Would you please print the data a second time, exactly as it stands?

*** Opening Source material ***

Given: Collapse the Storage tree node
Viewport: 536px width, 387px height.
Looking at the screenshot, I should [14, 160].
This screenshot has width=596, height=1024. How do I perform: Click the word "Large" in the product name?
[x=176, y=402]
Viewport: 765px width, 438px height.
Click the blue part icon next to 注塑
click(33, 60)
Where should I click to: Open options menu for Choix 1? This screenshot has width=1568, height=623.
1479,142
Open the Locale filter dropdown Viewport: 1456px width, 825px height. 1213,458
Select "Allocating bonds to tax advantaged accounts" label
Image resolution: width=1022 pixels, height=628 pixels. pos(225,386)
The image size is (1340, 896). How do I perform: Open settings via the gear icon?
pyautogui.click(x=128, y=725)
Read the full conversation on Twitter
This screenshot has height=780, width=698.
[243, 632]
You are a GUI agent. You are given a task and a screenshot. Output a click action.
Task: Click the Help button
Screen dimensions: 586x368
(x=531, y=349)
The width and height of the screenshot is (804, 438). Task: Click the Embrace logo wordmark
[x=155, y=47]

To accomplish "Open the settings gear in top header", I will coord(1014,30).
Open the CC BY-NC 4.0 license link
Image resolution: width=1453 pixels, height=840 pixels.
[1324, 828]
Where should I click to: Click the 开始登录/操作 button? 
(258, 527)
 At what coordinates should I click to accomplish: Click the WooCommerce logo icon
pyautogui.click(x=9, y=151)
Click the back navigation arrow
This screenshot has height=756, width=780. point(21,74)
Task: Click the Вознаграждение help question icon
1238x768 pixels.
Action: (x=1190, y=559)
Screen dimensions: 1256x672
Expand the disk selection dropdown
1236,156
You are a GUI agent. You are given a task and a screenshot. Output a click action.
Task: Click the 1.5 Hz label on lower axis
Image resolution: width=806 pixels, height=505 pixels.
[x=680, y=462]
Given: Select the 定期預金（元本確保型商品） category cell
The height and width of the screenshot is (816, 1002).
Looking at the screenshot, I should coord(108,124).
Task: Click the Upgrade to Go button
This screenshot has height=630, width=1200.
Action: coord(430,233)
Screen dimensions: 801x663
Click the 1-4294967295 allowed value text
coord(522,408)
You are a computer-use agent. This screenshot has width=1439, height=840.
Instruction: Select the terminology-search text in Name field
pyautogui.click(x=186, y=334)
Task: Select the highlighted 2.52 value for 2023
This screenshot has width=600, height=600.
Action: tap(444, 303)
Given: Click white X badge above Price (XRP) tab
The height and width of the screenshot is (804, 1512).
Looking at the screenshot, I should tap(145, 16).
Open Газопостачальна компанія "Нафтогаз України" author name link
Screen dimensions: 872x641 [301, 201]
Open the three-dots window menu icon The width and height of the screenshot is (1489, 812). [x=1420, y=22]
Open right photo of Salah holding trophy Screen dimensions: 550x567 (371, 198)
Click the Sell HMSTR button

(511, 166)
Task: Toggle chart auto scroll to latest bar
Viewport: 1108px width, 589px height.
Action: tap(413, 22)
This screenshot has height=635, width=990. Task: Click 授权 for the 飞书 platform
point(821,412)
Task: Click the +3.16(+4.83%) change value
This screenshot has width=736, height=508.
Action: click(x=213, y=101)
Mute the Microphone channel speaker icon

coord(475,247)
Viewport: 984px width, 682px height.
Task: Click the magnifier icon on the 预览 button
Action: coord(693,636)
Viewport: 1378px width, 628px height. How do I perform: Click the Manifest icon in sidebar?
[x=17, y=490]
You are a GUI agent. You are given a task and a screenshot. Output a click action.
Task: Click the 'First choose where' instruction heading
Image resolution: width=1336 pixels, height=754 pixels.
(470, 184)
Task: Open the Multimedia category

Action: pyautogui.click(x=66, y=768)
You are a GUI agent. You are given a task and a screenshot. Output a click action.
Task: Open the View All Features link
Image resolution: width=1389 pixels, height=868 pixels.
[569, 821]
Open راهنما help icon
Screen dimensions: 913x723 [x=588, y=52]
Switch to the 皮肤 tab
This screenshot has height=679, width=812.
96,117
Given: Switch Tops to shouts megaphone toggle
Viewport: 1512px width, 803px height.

*** Closing Source material ***

Exercise answer
Given: Collapse the Storage tree node
Viewport: 536px width, 387px height.
Looking at the screenshot, I should [14, 160].
This screenshot has width=596, height=1024. How do I perform: Click the word "Large" in the product name?
[x=176, y=402]
Viewport: 765px width, 438px height.
Click the blue part icon next to 注塑
click(33, 60)
Where should I click to: Open options menu for Choix 1? This screenshot has width=1568, height=623.
1479,142
Open the Locale filter dropdown Viewport: 1456px width, 825px height. 1213,458
Select "Allocating bonds to tax advantaged accounts" label
Image resolution: width=1022 pixels, height=628 pixels. pos(225,386)
The image size is (1340, 896). How do I perform: Open settings via the gear icon?
pyautogui.click(x=128, y=725)
Read the full conversation on Twitter
This screenshot has height=780, width=698.
[243, 632]
You are a GUI agent. You are given a task and a screenshot. Output a click action.
Task: Click the Help button
Screen dimensions: 586x368
(x=531, y=349)
The width and height of the screenshot is (804, 438). Task: Click the Embrace logo wordmark
[x=155, y=47]

To accomplish "Open the settings gear in top header", I will coord(1014,30).
Open the CC BY-NC 4.0 license link
Image resolution: width=1453 pixels, height=840 pixels.
[1324, 828]
Where should I click to: Click the 开始登录/操作 button? 
(258, 527)
 At what coordinates should I click to accomplish: Click the WooCommerce logo icon
pyautogui.click(x=9, y=151)
Click the back navigation arrow
This screenshot has height=756, width=780. point(21,74)
Task: Click the Вознаграждение help question icon
1238x768 pixels.
Action: (x=1190, y=559)
Screen dimensions: 1256x672
Expand the disk selection dropdown
1236,156
You are a GUI agent. You are given a task and a screenshot. Output a click action.
Task: Click the 1.5 Hz label on lower axis
Image resolution: width=806 pixels, height=505 pixels.
[x=680, y=462]
Given: Select the 定期預金（元本確保型商品） category cell
The height and width of the screenshot is (816, 1002).
Looking at the screenshot, I should coord(108,124).
Task: Click the Upgrade to Go button
This screenshot has height=630, width=1200.
Action: coord(430,233)
Screen dimensions: 801x663
Click the 1-4294967295 allowed value text
coord(522,408)
You are a computer-use agent. This screenshot has width=1439, height=840.
Instruction: Select the terminology-search text in Name field
pyautogui.click(x=186, y=334)
Task: Select the highlighted 2.52 value for 2023
This screenshot has width=600, height=600.
Action: tap(444, 303)
Given: Click white X badge above Price (XRP) tab
The height and width of the screenshot is (804, 1512).
Looking at the screenshot, I should tap(145, 16).
Open Газопостачальна компанія "Нафтогаз України" author name link
Screen dimensions: 872x641 [301, 201]
Open the three-dots window menu icon The width and height of the screenshot is (1489, 812). [x=1420, y=22]
Open right photo of Salah holding trophy Screen dimensions: 550x567 (371, 198)
Click the Sell HMSTR button

(511, 166)
Task: Toggle chart auto scroll to latest bar
Viewport: 1108px width, 589px height.
Action: tap(413, 22)
This screenshot has height=635, width=990. Task: Click 授权 for the 飞书 platform
point(821,412)
Task: Click the +3.16(+4.83%) change value
This screenshot has width=736, height=508.
Action: click(x=213, y=101)
Mute the Microphone channel speaker icon

coord(475,247)
Viewport: 984px width, 682px height.
Task: Click the magnifier icon on the 预览 button
Action: coord(693,636)
Viewport: 1378px width, 628px height. How do I perform: Click the Manifest icon in sidebar?
[x=17, y=490]
You are a GUI agent. You are given a task and a screenshot. Output a click action.
Task: Click the 'First choose where' instruction heading
Image resolution: width=1336 pixels, height=754 pixels.
(470, 184)
Task: Open the Multimedia category

Action: pyautogui.click(x=66, y=768)
You are a GUI agent. You are given a task and a screenshot. Output a click action.
Task: Open the View All Features link
Image resolution: width=1389 pixels, height=868 pixels.
[569, 821]
Open راهنما help icon
Screen dimensions: 913x723 [x=588, y=52]
Switch to the 皮肤 tab
This screenshot has height=679, width=812.
96,117
Given: Switch Tops to shouts megaphone toggle
Viewport: 1512px width, 803px height.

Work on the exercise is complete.